_Completa lo siguiente_
**1.** Resume en dos oraciones el pasaje sobre la timidez.
**2.** Copia literalmente el fragmento del pasaje sobre la timidez que comienza en "Siempre fui un" y termina en "del mismo lado.".
----- Pasaje seleccionado -----
Siempre fui un tipo extremadamente tímido. Tranquilo hasta
la médula. En la escuela me daba vergüenza hasta reírme delante de las niñas, y
cuando lo hacía me tapaba la boca. Como me daba mucha vergüenza estar cerca personas
del sexo opuesto, cuando iba a los cumpleaños inventaba algún dolor en la panza
incluso en la puerta misma de la casa donde se llevaría a cabo la fiesta. Y
hacía que mis padres me llevaran de nuevo a casa, obviamente sabiendo que no me
dolía absolutamente nada más que verle sus caras al traerme de
vuelta. No por ellos, sino por mí. Me moría de pensar que mis compañeros se
podían llegar a reír de mí, de mi risa, de mi cara, de un chiste que hice y no
fue gracioso. De todo. Tengo que aclarar que era un niño bastante normal, o por
lo pronto no tenía un brazo en la frente o las dos orejas del mismo lado.
----- Datos proporcionados -----
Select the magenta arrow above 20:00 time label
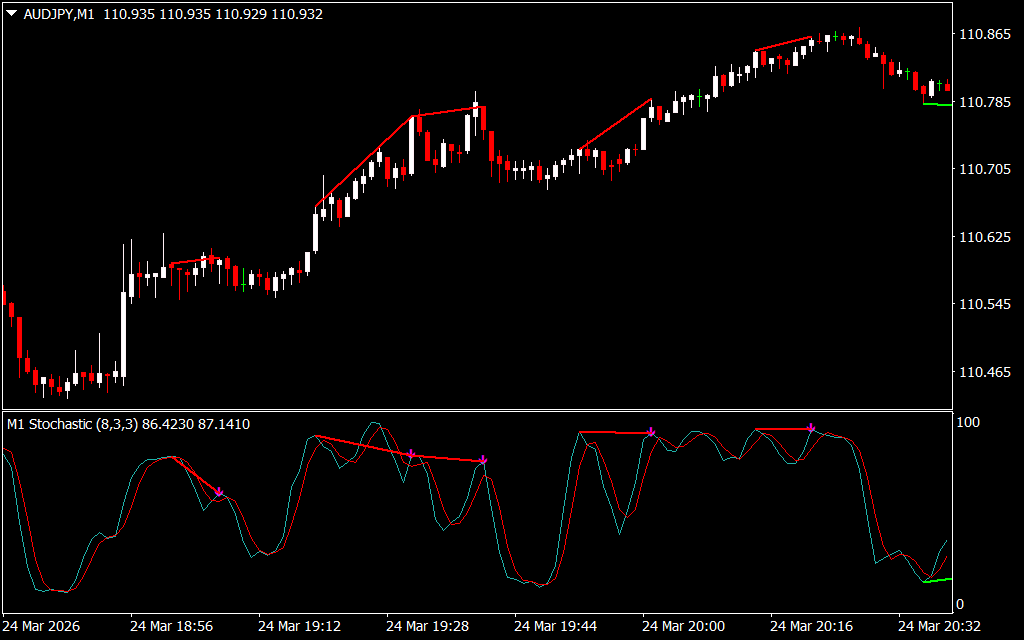This screenshot has height=640, width=1024. pyautogui.click(x=651, y=432)
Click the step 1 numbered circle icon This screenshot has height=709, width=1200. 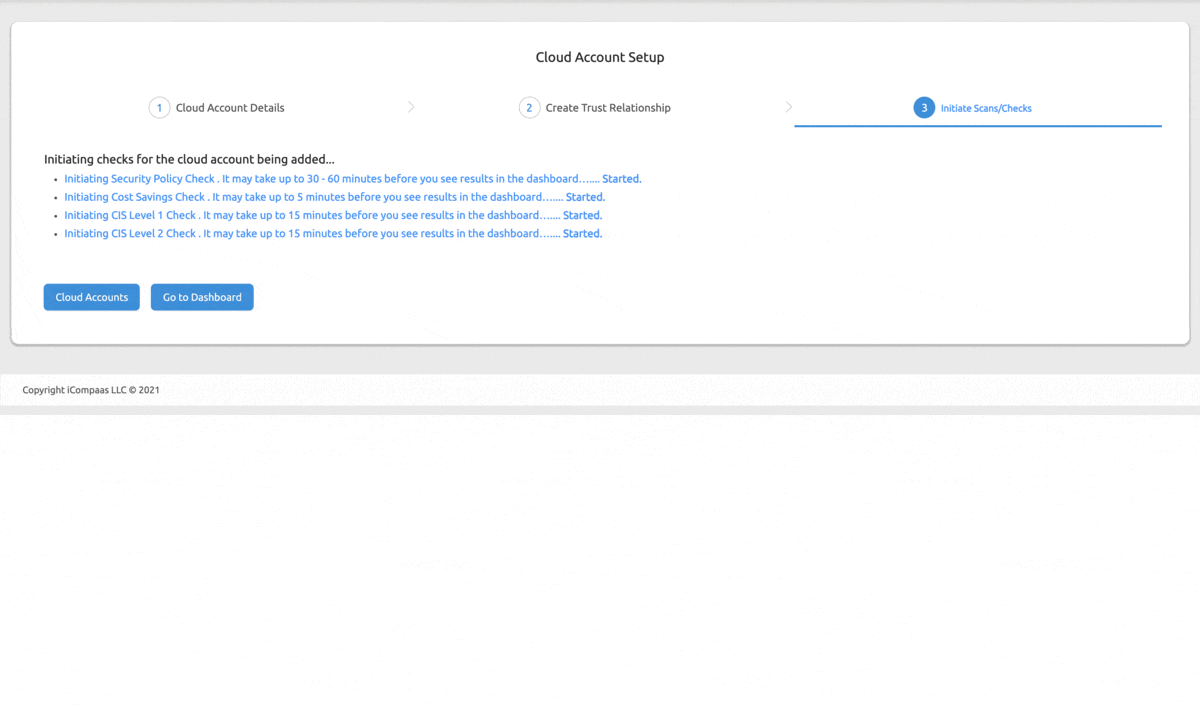pyautogui.click(x=159, y=107)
-----
_Las soluciones_
**1.** El narrador se describe como alguien extremadamente tímido desde la escuela, al punto de taparse la boca al reírse delante de las niñas y de inventar dolores de panza para que sus padres lo llevaran de vuelta a casa antes de entrar a los cumpleaños. Lo hacía por el miedo a que sus compañeros se rieran de él, aunque aclara que era un niño bastante normal.

**2.**
Siempre fui un tipo extremadamente tímido. Tranquilo hasta
la médula. En la escuela me daba vergüenza hasta reírme delante de las niñas, y
cuando lo hacía me tapaba la boca. Como me daba mucha vergüenza estar cerca personas
del sexo opuesto, cuando iba a los cumpleaños inventaba algún dolor en la panza
incluso en la puerta misma de la casa donde se llevaría a cabo la fiesta. Y
hacía que mis padres me llevaran de nuevo a casa, obviamente sabiendo que no me
dolía absolutamente nada más que verle sus caras al traerme de
vuelta. No por ellos, sino por mí. Me moría de pensar que mis compañeros se
podían llegar a reír de mí, de mi risa, de mi cara, de un chiste que hice y no
fue gracioso. De todo. Tengo que aclarar que era un niño bastante normal, o por
lo pronto no tenía un brazo en la frente o las dos orejas del mismo lado.